NASHVILLE, Tenn. (AP) — Roddy Biggs was 13 and depressed, and had been seeing a therapist for six months before he revealed something he had denied even to himself: He was gay.
It took time because he hadn't fully acknowledged his sexuality, but also because he had to trust the therapist, he said.
"Because I didn't want to be gay myself, so I didn't even open up to myself until then," said Biggs, now a 23-year-old college student in Knoxville, Tennessee. It would have been devastating, he said, if the therapist had turned him away and told him to find another counselor.
"I would have felt defeated, and I would have probably actually killed myself," Biggs said.
While it isn't unusual for a teen like Biggs to need time before trusting a therapist enough to talk about his sexuality, some mental health professionals say, it illustrates the potential minefields ahead as Tennessee implements an unprecedented new law allowing counselors to refuse to treat people based on religious reasons or personal principles.
Beyond the war of words about whether the law discriminates against gay, lesbian and transgender people or protects professionals with deeply-held beliefs, it has sparked conversation about what it means for people seeking help.
The outcome could be messy and tragic, opponents say, because counseling requires people to trust someone enough to reveal intimate personal details.
Others question whether the government can force professionals to counsel people when it conflicts with their deepest moral principles and whether that would be in a patient's best interest.
The law signed by Republican Gov. Bill Haslam last week took effect immediately, sending counselors and advocates scrambling to sort through its implications. So far, it hasn't led to the kind of economic backlash that hit North Carolina in response to a law requiring transgender people to use only the bathroom of the gender on their birth certificates.
Tennessee's law allows counselors to refuse to treat people as long as they refer patients to someone else.
The measure conflicts with the American Counseling Association's code of ethics.

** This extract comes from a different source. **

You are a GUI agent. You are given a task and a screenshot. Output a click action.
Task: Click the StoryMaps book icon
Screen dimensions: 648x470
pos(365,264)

The ACA says no other state has passed such a law.
Tennessee's law requires all counselors, no matter their personal beliefs, to treat people who are in immediate danger of hurting themselves or others. But because many such people aren't readily identifiable, some wonder how counselors will know.

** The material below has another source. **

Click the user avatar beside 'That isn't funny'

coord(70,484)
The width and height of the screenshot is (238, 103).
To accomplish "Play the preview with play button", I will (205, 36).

The law also raises questions about timing.
The therapeutic relationship takes time to build, said Art Terrazas, ACA's director of government affairs. It's not like going to a medical doctor, where patients can quickly describe a cough or a problem joint.

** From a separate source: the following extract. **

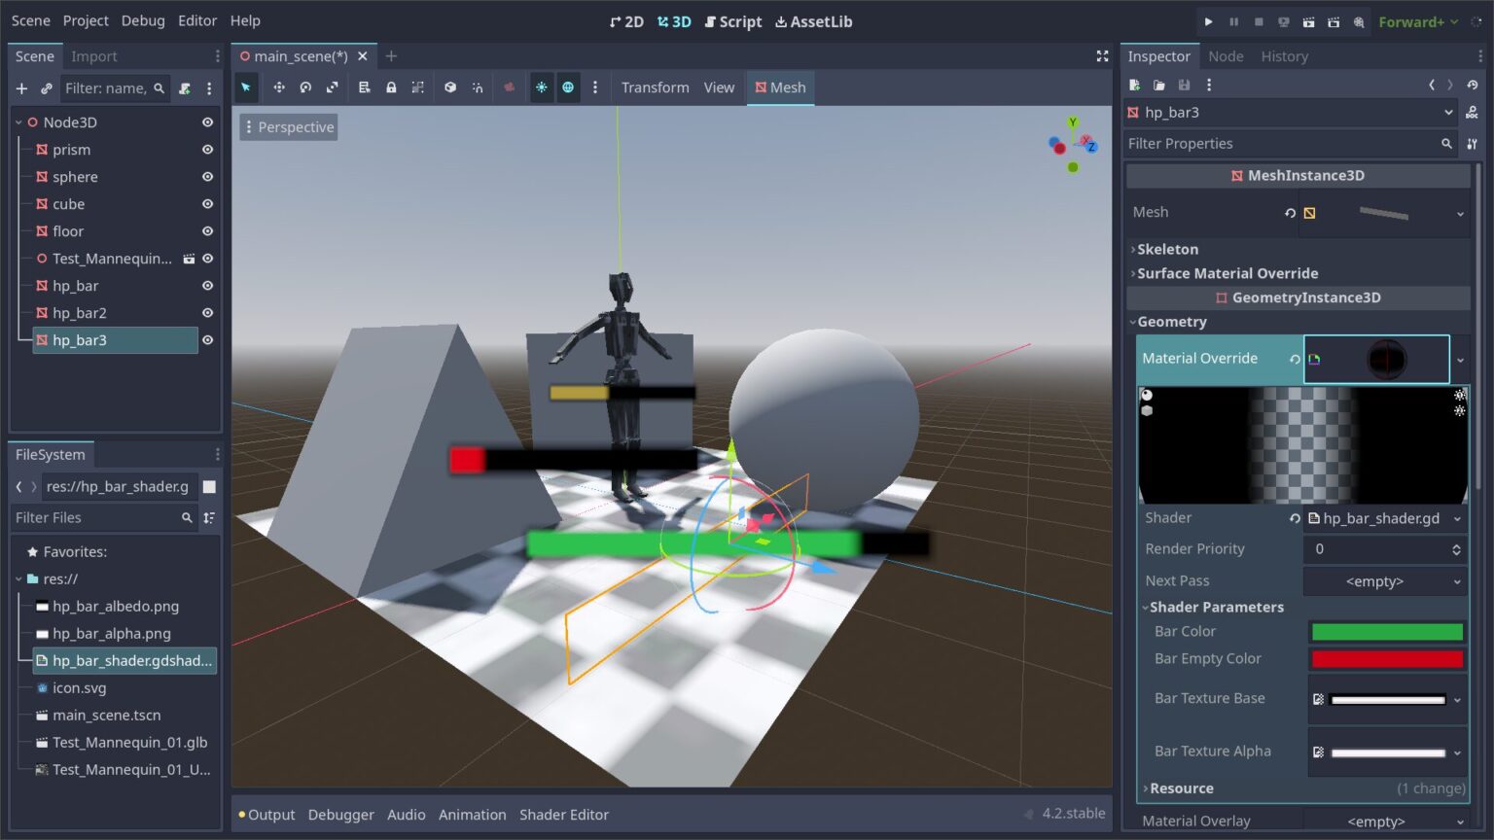Open the Shader Editor bottom panel
Screen dimensions: 1494x840
(x=564, y=814)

"When you've gone to a few different sessions, and you're getting help and they finally say, 'OK, I don't think I can help you,' that is going to be devastating," Terrazas said. "And they're going to say, 'Well then nobody can help me.'"
The law's advocates see things from the other side — that of the religious counselor with sincerely held beliefs. They say the government can't force people to turn their backs on their values.
Rules still bar counselors from abandoning or neglecting clients or refusing to see them based solely on sexual orientation or gender identity, said David Fowler, president of the Family Action Council of Tennessee, a faith-based socially conservative organization.
A few lawsuits have been filed nationwide over counselors' refusal to treat gay patients. A graduate student sued after she was expelled from an Eastern Michigan University counseling program because she didn't want to counsel a gay man whom she had never treated before over her religious beliefs. She settled with the university.
A year after the settlement, the ACA updated its code of ethics in 2014, barring counselors from referring clients elsewhere, based on personally-held values. The organization says the ethics code had already banned discrimination.
For Mary Beth and James T. "Dale" Berry, who run the Christian-based Ebenezer Counseling Services center in Knoxville, the ACA's 2014 code of ethics — which Tennessee adopted into law — put their moral beliefs in conflict.
They say Tennessee's new law restores the state to where it was with the ACA's older code of ethics, which they found worked fine.
"We value every person — gay, straight, transsexual, male, female, black, white," Dale Berry said. But both say they cannot affirm the actions of patients who do things contrary to their own moral beliefs. They say they wouldn't give sex therapy to an unmarried heterosexual couple. And they say religious therapists shouldn't be forced to counsel terminally ill people who want to end their lives.
Unless it's a person in a mental-health crisis, both say it doesn't serve a patient if the counselor fakes being aligned with the client's values.
"They can tell when we're conflicted," Dale Berry said. "And it's not good to be conflicted with your client; it sends a mixed message, then the client's confused." The client is better served, he said, by being referred to someone else.
Biggs, who went through his own successful therapy, said a counselor must put the patient first.
"I think it's a counselor's job to be there for people, to comfort people, and if someone is to the point in their life when they need counseling, they need to be accepted, to know that they can tell that counselor anything and the counselor will talk to them, guide them through it," Biggs said. "And if the counselor can't do it, then maybe they're in the wrong profession."